Because there’s a huge difference between:
- “crime scene”
and - “there are approximately 700 Hot Wheels under my couch.”
So for the last ten days I have been cleaning like I’m preparing for the Triwizard Tournament in Harry Potter and the Goblet of Fire.
Every single day has been:
Clean room.
Turn around.
Kids destroy previous room.
Repeat until death.
At this point I’m convinced motherhood is just being the NPC that endlessly resets the map while everyone else runs around causing chaos.
The floors specifically have become my mortal enemy. Mostly because they needed vacuumed constantly. Which would’ve been easier if our vacuum hadn’t been critically injured in battle.

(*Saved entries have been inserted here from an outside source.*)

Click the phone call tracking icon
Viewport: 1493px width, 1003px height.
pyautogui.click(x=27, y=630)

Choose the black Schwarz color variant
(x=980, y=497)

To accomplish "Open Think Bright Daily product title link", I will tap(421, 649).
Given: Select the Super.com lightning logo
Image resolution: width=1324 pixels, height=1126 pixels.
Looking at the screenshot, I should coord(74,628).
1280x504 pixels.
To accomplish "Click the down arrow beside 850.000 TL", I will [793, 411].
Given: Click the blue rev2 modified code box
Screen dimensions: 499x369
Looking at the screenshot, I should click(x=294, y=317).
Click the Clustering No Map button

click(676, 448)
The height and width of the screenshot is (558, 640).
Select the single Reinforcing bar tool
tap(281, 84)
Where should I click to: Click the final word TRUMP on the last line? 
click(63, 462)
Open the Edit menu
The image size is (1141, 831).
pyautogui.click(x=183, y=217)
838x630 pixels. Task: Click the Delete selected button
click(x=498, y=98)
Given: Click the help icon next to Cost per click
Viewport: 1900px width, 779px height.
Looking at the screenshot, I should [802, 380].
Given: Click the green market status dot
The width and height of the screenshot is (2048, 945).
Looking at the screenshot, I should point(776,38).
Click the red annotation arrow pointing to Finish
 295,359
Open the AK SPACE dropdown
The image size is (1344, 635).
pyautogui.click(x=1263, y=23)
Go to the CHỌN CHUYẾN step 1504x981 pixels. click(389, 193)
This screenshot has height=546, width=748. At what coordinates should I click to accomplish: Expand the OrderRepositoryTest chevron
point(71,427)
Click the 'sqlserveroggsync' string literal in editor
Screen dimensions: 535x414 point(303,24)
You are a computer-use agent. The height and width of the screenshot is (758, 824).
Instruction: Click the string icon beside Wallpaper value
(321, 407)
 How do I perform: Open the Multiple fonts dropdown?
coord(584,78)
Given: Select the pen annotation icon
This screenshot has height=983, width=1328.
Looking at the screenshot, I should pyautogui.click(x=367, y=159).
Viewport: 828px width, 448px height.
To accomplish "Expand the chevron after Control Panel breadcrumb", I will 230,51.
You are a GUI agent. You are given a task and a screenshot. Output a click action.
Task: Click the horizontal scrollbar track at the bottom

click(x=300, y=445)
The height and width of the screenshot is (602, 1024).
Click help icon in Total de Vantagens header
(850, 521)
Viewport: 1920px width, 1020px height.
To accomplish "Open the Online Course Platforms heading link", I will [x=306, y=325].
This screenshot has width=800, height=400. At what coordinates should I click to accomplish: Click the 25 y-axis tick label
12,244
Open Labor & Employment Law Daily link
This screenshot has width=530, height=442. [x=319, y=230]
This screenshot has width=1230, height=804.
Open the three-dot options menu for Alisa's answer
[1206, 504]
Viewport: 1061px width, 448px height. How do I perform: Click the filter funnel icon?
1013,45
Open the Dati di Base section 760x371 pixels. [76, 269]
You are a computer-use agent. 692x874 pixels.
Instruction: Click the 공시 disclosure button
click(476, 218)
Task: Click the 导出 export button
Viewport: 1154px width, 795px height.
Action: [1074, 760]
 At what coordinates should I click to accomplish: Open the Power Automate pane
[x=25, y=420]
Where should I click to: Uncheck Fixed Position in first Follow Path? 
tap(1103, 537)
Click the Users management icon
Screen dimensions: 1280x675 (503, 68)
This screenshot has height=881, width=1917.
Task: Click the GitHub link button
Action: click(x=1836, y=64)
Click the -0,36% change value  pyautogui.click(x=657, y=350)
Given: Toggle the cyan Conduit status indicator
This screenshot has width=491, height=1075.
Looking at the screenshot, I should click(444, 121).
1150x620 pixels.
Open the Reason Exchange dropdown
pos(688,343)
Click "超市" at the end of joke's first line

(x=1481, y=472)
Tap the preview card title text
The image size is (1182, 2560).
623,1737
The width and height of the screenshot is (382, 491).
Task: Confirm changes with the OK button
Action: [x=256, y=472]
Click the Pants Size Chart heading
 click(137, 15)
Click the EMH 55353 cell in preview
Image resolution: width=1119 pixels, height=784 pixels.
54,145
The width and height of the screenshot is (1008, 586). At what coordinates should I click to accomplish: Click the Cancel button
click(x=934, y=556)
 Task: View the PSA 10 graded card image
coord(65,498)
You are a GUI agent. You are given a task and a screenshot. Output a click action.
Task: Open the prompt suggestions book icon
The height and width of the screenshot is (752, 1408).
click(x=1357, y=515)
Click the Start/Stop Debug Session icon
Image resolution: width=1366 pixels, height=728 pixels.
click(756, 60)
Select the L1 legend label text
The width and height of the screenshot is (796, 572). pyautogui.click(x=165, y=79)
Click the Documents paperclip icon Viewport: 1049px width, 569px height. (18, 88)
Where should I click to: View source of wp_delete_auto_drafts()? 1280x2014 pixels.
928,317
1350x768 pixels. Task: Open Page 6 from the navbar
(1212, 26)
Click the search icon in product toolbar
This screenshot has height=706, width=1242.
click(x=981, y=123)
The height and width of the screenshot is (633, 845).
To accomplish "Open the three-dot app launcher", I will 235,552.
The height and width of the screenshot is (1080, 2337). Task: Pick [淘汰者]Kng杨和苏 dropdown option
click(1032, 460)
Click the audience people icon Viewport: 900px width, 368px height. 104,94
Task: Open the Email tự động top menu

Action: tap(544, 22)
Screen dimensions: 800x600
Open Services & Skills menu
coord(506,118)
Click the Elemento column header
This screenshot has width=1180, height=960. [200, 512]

And before anyone asks, yes, my son was trying to help.
Which is adorable in theory.
In reality, my vacuum now only works if you hunch over holding it together like Tony Stark trying to keep a dying spaceship operational in Avengers: Endgame.
So now I vacuum looking like Gollum dragging precious treasure through The Lord of the Rings: The Two Towers.
My back has never known peace.
And the LAUNDRY ROOM.
Dear God.
The laundry room looked like a fabric-based natural disaster. It took me an entire week of washing clothes just to clear it out. Not even organize it. Just reduce it to survivable levels.
I swear laundry reproduces when you aren’t looking.
I’d finish one load and suddenly there’d be three more baskets waiting for me like hydras in a Marvel movie.
Meanwhile my children continued operating as agents of chaos.
My son is currently obsessed with that new goat basketball movie and spends every waking moment trying to play “Roar Ball” in the house. Which apparently involves sprinting through rooms like he’s training for the NBA while I’m carrying folded laundry.
My three-year-old follows behind everyone leaving tiny clutter landmines everywhere she goes. Toys. Socks. Half-eaten crackers. One single Barbie shoe. The usual.
And my one-year-old has entered the clingy phase where if I put her down for more than four seconds she acts like I personally abandoned her on Tatooine.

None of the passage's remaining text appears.